Certamente, características pessoais e ações individuais tem
eventualmente peso explicativo e não devem ser desmerecidas pelo
historiador da política. Mas para a continuidade da nossa argumentação, não
é necessário que entremos no mérito da generosidade de Goulart para com sua
causa trabalhista, seus enfrentamentos contra a burguesia, sua utopia de um
"capitalismo sadio", etc. O interessante é apontar a problemática operação
teórica do revisionismo. O paragrafo transcrito abaixo é especialmente
notável:

"Em diversas interpretações, ele [João Goulart]

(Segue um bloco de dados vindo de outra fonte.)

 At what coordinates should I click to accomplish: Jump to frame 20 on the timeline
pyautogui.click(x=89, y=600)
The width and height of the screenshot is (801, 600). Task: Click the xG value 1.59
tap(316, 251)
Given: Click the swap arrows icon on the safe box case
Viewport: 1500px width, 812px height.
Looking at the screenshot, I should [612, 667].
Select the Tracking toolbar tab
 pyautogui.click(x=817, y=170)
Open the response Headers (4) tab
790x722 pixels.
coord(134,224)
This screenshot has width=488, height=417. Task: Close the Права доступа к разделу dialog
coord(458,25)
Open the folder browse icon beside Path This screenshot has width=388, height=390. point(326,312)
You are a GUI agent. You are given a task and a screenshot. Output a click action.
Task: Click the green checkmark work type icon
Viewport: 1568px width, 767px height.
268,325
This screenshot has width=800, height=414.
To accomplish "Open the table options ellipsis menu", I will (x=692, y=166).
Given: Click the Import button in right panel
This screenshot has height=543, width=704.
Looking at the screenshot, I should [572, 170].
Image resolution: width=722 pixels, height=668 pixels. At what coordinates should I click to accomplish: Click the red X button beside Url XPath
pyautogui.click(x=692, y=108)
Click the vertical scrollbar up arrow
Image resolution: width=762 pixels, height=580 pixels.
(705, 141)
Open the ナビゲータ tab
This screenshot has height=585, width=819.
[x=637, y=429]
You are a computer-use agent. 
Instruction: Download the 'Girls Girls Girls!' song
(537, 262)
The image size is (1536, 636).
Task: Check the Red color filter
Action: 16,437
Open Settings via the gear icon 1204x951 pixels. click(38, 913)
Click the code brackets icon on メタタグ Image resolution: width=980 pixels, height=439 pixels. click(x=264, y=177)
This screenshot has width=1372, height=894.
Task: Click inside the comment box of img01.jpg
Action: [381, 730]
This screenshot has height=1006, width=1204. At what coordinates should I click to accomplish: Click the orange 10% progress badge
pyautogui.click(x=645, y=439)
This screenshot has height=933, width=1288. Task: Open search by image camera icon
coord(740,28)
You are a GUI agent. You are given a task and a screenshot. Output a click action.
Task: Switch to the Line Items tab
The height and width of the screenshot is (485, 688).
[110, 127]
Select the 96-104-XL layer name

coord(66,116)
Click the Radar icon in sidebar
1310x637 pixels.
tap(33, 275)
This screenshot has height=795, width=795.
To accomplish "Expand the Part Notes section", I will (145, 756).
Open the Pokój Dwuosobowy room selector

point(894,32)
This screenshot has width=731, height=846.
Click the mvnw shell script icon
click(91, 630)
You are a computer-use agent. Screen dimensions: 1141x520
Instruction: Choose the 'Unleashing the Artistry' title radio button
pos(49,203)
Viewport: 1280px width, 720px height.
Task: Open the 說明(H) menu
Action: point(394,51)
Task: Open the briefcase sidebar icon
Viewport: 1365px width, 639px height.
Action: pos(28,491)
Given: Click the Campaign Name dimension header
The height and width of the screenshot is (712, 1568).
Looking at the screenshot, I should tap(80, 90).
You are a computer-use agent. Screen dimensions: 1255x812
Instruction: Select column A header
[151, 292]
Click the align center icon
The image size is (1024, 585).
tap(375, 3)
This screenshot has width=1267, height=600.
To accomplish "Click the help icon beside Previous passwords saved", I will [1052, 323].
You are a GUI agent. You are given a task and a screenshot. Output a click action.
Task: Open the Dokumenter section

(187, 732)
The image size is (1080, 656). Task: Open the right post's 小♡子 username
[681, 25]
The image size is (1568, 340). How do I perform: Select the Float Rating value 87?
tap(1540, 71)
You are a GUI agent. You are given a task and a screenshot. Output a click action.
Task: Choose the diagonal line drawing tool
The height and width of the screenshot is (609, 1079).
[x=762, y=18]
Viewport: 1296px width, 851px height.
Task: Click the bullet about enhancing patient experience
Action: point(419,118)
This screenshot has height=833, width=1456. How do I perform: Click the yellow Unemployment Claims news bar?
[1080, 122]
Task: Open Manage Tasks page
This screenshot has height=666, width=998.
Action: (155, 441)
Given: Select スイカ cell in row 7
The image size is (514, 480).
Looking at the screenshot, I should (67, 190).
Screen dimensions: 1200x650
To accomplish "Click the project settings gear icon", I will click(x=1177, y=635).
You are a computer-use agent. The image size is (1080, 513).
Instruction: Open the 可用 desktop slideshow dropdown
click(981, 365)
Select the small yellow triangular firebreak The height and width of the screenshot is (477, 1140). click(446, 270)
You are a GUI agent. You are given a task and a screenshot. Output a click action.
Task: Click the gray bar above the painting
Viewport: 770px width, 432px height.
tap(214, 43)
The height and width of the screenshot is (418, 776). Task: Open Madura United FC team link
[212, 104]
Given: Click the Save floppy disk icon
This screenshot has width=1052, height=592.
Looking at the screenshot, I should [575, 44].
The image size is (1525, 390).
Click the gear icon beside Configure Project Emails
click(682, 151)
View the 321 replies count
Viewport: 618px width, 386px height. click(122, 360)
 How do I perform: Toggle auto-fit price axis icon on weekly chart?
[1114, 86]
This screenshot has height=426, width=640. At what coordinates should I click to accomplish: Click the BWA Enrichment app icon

teria patrocinado uma espécie de jogo duplo, em que a
integração dos trabalhadores na vida política do país foi
simultaneamente acompanhada pela cooptação estatal. Como é
comum dizer, tratar-se-ia da astúcia típica dos políticos
populistas: a cada ponto nas concessões aos assalariados
haveria o nó do controle político sobre eles. Embora, esta
interpretação, de tão difundida, seja aceita praticamente
sem questionamentos, é possível pensar de outra maneira.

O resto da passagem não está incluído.